Highlighting the regular cast are Stefan Gierasch as the political hospital administrator and Susan Peretz as the ambulance driver whose skill may be limited to a lead foot. ( surely she didn't hit that pedestrian: "somebody would have said something")
Tonight they, and an assortment of interns and nurses, deal with a psychiatric patient who thinks he's a doctor. Jack Dodson is grand as Dr. Fenton Coody running around performing miracles.
As for medicine, that's strictly secondary to the weirdo characters. Marcus Welby and Ben Casey would never practice in this hospital.
Nor does "Hudson Street"bear any resemblance to the bittersweet comedy of "MASH." That lovely show is rooted in tragedy; "Hudson" is pure verbal slapstick.
Still, this one bears the promise of a solid character comedy, if ABC allows it a proper gestation period.
A Review From The Milwaukee Journal
Punch It Down, Danny
Published: March 23, 1978
Danny Arnold, who created and produces "Barney Miller" and "Fish," knows how to "punch up" a show. On the theory that each joke works with about 25% of the audience, you jam it with gags every 15 seconds or so.
That should work out to a laugh per viewer per minute.

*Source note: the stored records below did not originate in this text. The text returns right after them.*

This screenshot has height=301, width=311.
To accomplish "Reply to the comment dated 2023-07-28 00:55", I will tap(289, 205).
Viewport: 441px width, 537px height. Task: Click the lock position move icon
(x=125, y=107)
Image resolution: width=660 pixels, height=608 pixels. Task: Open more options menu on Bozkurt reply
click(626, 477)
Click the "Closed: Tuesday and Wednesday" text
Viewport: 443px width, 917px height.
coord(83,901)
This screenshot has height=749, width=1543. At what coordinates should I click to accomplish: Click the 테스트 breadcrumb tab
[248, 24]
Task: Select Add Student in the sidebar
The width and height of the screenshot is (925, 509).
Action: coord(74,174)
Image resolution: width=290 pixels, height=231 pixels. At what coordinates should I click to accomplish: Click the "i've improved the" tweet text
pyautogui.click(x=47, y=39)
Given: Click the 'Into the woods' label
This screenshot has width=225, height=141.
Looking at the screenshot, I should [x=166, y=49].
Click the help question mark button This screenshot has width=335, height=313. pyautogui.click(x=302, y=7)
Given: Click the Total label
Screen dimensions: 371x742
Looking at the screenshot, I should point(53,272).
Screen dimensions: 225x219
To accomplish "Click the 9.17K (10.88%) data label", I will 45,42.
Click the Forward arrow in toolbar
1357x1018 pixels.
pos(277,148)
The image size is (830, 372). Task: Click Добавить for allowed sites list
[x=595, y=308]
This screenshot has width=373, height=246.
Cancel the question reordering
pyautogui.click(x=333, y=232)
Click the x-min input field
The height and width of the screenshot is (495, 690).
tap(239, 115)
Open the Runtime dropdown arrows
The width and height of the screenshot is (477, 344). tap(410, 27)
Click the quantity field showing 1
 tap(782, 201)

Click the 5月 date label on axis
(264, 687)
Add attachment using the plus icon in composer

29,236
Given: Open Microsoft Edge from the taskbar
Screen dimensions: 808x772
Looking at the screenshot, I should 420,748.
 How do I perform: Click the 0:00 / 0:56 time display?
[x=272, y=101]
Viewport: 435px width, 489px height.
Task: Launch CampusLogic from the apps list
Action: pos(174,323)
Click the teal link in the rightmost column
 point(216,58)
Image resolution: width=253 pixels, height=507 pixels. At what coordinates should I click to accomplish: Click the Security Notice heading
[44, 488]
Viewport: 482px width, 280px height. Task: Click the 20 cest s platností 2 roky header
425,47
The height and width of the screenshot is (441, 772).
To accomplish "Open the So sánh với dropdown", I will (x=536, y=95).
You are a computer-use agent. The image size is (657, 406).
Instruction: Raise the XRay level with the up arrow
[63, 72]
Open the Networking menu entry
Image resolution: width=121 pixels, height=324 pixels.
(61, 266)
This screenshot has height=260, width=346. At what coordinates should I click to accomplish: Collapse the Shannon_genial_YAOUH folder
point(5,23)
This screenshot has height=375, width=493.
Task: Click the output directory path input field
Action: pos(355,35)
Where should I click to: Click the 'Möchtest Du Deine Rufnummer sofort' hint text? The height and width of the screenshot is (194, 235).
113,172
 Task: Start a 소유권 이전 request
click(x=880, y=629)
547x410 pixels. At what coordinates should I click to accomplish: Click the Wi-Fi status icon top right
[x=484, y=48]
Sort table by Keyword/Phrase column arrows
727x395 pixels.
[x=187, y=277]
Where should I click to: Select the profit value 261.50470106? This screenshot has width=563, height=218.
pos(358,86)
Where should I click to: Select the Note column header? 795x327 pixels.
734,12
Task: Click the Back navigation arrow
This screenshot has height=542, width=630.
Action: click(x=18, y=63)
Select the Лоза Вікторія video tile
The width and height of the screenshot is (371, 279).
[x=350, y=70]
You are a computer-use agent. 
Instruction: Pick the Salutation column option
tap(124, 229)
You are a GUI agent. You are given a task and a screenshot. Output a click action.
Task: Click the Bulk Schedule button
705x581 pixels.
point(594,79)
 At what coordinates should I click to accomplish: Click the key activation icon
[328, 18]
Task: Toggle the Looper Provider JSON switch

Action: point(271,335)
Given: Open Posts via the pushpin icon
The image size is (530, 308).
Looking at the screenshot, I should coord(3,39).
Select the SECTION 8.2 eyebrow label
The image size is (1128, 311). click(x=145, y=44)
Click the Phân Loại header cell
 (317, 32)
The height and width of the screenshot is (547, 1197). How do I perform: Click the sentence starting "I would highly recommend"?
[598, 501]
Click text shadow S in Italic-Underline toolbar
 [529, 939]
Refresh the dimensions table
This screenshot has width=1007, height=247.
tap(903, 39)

It's obvious that Arnold is aiming for that frequency on "A.E.S. Hudson Street," an ABC tryout series premiering Thursday night. This one is set in a New York hospital, as sick as its most terminal patient.For example, the administrator wants to recycle gauze through the sterilizer until his star doctor (Gregory Sierra) tells him "You don't wash out leprosy."
I'll concede that Arnold made me giggle a few times-despite the laugh-track's hard sell. But if Danny hopes to bring this one back next fall, he'd better provide some valleys between all the gagged-up hills.